Biopigs, texte et mise en scène de Sophie Pérez et Xavier Boussiron

 

(C) La MAC de Créteil

(C) La MAC de Créteil

Bravo! Bravo! Applaudissements et ovations fusent: ce n’est pas la fin mais le début du spectacle: Sophie Pérez et Xavier Boussiron, artistes plasticiens mais bien installés dans le théâtre, nous offrent un bout-à-bout de toutes les façons de saluer le public après un exploit scénique.

Mélange de fausse modestie, d’orgueil avoué, de pseudo-affection entre partenaires, de salut, et enfin d’humble reconnaissance aux humbles techniciens de plateau cachés « sans qui rien de ce que vous avez vu… »  etc. Amusante satire (mais sans grande portée) de ce grand cabaret qui épingle les grandes icônes du théâtre, et du spectacle en général. On y reconnaîtra Dom Juan de Molière par Jacques Weber, Dans la Solitude des champs de coton de Bernard-Marie Koltès, par Patrice Chéreau, Clôture de l’Amour de Pascal Rambert avec Stanislas Nordey et Audrey Bonnet, un curieux mélange d’Elton John et de Paolo Conte (sic !), et un Louis II wagnérien…

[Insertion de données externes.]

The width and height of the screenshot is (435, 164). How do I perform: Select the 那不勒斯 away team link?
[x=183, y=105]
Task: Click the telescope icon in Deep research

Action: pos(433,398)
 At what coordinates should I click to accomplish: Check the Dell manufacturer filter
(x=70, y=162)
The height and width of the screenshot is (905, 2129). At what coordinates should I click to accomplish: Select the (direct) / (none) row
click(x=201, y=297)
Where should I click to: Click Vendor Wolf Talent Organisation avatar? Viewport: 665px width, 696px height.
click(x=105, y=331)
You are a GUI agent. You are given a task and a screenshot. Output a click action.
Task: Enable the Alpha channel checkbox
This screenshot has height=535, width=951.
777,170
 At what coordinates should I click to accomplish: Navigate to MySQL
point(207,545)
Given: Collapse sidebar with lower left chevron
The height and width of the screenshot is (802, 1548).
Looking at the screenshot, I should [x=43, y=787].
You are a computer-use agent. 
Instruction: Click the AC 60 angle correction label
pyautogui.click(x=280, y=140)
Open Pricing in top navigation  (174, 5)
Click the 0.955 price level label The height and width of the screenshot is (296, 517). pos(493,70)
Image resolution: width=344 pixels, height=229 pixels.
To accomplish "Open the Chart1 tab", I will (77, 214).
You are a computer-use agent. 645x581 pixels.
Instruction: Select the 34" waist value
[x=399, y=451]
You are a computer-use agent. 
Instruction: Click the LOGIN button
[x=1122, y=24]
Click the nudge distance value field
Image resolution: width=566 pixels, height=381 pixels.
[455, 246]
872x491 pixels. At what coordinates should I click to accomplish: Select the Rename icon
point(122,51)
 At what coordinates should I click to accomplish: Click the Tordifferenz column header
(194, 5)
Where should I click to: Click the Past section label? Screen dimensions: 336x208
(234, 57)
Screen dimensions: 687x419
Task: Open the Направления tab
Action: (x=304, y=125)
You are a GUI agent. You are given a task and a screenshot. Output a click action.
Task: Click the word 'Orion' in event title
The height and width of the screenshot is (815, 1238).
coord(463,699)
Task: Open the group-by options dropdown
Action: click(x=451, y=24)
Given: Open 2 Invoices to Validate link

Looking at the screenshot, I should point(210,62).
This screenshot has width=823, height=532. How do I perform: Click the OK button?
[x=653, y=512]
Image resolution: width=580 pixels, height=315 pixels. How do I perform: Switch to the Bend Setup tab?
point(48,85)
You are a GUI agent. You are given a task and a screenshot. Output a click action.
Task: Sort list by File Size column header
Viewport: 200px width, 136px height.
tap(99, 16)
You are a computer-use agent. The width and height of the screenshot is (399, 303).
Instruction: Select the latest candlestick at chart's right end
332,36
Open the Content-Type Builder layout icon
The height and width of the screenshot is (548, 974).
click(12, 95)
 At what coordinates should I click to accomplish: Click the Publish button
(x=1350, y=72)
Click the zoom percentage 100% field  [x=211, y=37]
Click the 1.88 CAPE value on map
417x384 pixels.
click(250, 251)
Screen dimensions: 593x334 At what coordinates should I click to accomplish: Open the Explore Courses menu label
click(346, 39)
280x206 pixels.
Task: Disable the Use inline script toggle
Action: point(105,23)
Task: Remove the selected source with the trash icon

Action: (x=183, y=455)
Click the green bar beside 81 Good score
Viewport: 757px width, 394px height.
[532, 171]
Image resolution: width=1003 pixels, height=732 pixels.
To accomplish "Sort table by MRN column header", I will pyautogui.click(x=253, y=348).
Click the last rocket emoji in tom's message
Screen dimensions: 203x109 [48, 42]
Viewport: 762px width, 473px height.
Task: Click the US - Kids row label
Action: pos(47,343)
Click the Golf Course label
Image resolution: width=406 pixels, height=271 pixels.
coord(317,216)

Inutile d’entrer dans les détails : même si l’on ne saisit pas toutes les références, c’est plutôt drôle et bien fait. Avec une limite: on se lasse très vite de cette forme en collier de perles… Mais pas à cause des comédiens, non  virtuoses mais sincèrement engagés, chacun en liberté totale avec son corps et libre des standards. Et on saluera, en particulier, la souplesse et la grâce d’une «grosse» comédienne.

Dérision, mais dans un travail bien fait, et avec plaisir. Avec des changements  de perruques et costumes ultra-rapides; et une tournette fait passer, logiquement, de la cuvette des toilettes au trône et vice-versa, dans un bric-à-brac théâtral. Une sorte de monstre à demi-enfoui dans le plateau, roule des yeux et parle d’une bouche caoutchoutée assez inquiétante, un grand jouet «au croisement de l’analyste et de la poubelle » selon les auteurs, et qui apporte une touche de poésie à l’affaire.

Rien à dire, ici, on ne se moque pas du public, et il y a un beau savoir-faire dans ce divertissement. Mais ce Biopigs reste un joyeux-mais vain-démolissage à faux nez (de cochon, bien sûr). Et le spectacle enfonce des portes ouvertes, alors que nous aurions aimé nous faire secouer un peu plus les neurones…

Christine Friedel

Théâtre du Rond Point, 3 avenue Franklin-Roosevelt Paris, VIIIème T : 01 44 95 98 21, jusqu’au 23 avril.